▶ _Activity_: Given the records below, set each one down again exactly as it reads.

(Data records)
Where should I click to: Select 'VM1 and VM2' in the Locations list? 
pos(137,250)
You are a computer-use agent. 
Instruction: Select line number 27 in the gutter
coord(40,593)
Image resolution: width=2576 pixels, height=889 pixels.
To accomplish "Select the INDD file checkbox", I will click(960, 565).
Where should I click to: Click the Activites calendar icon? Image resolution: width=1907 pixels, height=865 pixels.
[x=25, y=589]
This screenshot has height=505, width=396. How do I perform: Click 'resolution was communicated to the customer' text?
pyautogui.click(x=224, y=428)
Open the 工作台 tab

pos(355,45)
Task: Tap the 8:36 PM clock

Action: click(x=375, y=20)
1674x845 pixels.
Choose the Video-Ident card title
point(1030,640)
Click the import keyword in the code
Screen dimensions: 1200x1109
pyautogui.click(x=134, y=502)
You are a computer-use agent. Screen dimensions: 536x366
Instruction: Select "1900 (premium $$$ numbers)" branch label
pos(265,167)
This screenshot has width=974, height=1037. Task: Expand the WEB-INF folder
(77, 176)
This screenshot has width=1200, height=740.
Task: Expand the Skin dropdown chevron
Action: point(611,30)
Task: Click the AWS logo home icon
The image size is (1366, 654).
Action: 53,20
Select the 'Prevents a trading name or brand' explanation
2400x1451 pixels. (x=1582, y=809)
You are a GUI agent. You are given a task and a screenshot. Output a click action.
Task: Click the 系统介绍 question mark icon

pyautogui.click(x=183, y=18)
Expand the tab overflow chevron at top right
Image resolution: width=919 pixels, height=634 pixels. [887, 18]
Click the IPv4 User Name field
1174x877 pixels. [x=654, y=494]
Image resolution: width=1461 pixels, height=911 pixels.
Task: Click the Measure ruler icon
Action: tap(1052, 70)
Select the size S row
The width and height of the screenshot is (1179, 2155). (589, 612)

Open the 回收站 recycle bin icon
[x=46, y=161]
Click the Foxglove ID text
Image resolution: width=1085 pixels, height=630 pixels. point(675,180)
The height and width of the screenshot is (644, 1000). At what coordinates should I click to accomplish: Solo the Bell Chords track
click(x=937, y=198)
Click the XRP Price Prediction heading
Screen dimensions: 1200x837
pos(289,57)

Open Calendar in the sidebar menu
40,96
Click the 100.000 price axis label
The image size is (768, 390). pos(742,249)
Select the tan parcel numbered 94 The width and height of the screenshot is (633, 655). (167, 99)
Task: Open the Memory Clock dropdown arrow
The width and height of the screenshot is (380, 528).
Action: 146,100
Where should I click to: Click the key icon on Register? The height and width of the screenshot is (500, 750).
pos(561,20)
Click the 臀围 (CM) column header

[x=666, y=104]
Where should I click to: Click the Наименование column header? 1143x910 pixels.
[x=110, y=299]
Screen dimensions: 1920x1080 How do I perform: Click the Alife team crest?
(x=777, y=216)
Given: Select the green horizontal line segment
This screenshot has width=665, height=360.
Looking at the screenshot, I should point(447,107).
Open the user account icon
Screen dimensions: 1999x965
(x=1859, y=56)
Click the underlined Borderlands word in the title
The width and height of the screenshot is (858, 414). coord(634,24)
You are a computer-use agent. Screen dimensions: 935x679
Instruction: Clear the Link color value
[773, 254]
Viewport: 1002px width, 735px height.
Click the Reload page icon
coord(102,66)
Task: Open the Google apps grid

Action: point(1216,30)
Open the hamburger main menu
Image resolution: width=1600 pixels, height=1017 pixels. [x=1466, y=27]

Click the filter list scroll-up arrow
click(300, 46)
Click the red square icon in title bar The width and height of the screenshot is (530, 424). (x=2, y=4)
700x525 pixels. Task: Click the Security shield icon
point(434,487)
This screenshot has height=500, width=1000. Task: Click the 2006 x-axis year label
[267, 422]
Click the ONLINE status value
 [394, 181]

▶ _Written solution_:
Where should I click to: Select 'VM1 and VM2' in the Locations list? 
pos(137,250)
You are a computer-use agent. 
Instruction: Select line number 27 in the gutter
coord(40,593)
Image resolution: width=2576 pixels, height=889 pixels.
To accomplish "Select the INDD file checkbox", I will click(960, 565).
Where should I click to: Click the Activites calendar icon? Image resolution: width=1907 pixels, height=865 pixels.
[x=25, y=589]
This screenshot has height=505, width=396. How do I perform: Click 'resolution was communicated to the customer' text?
pyautogui.click(x=224, y=428)
Open the 工作台 tab

pos(355,45)
Task: Tap the 8:36 PM clock

Action: click(x=375, y=20)
1674x845 pixels.
Choose the Video-Ident card title
point(1030,640)
Click the import keyword in the code
Screen dimensions: 1200x1109
pyautogui.click(x=134, y=502)
You are a computer-use agent. Screen dimensions: 536x366
Instruction: Select "1900 (premium $$$ numbers)" branch label
pos(265,167)
This screenshot has width=974, height=1037. Task: Expand the WEB-INF folder
(77, 176)
This screenshot has width=1200, height=740.
Task: Expand the Skin dropdown chevron
Action: point(611,30)
Task: Click the AWS logo home icon
The image size is (1366, 654).
Action: 53,20
Select the 'Prevents a trading name or brand' explanation
2400x1451 pixels. (x=1582, y=809)
You are a GUI agent. You are given a task and a screenshot. Output a click action.
Task: Click the 系统介绍 question mark icon

pyautogui.click(x=183, y=18)
Expand the tab overflow chevron at top right
Image resolution: width=919 pixels, height=634 pixels. [887, 18]
Click the IPv4 User Name field
1174x877 pixels. [x=654, y=494]
Image resolution: width=1461 pixels, height=911 pixels.
Task: Click the Measure ruler icon
Action: tap(1052, 70)
Select the size S row
The width and height of the screenshot is (1179, 2155). (589, 612)

Open the 回收站 recycle bin icon
[x=46, y=161]
Click the Foxglove ID text
Image resolution: width=1085 pixels, height=630 pixels. point(675,180)
The height and width of the screenshot is (644, 1000). At what coordinates should I click to accomplish: Solo the Bell Chords track
click(x=937, y=198)
Click the XRP Price Prediction heading
Screen dimensions: 1200x837
pos(289,57)

Open Calendar in the sidebar menu
40,96
Click the 100.000 price axis label
The image size is (768, 390). pos(742,249)
Select the tan parcel numbered 94 The width and height of the screenshot is (633, 655). (167, 99)
Task: Open the Memory Clock dropdown arrow
The width and height of the screenshot is (380, 528).
Action: 146,100
Where should I click to: Click the key icon on Register? The height and width of the screenshot is (500, 750).
pos(561,20)
Click the 臀围 (CM) column header

[x=666, y=104]
Where should I click to: Click the Наименование column header? 1143x910 pixels.
[x=110, y=299]
Screen dimensions: 1920x1080 How do I perform: Click the Alife team crest?
(x=777, y=216)
Given: Select the green horizontal line segment
This screenshot has width=665, height=360.
Looking at the screenshot, I should point(447,107).
Open the user account icon
Screen dimensions: 1999x965
(x=1859, y=56)
Click the underlined Borderlands word in the title
The width and height of the screenshot is (858, 414). coord(634,24)
You are a computer-use agent. Screen dimensions: 935x679
Instruction: Clear the Link color value
[773, 254]
Viewport: 1002px width, 735px height.
Click the Reload page icon
coord(102,66)
Task: Open the Google apps grid

Action: point(1216,30)
Open the hamburger main menu
Image resolution: width=1600 pixels, height=1017 pixels. [x=1466, y=27]

Click the filter list scroll-up arrow
click(300, 46)
Click the red square icon in title bar The width and height of the screenshot is (530, 424). (x=2, y=4)
700x525 pixels. Task: Click the Security shield icon
point(434,487)
This screenshot has height=500, width=1000. Task: Click the 2006 x-axis year label
[267, 422]
Click the ONLINE status value
 [394, 181]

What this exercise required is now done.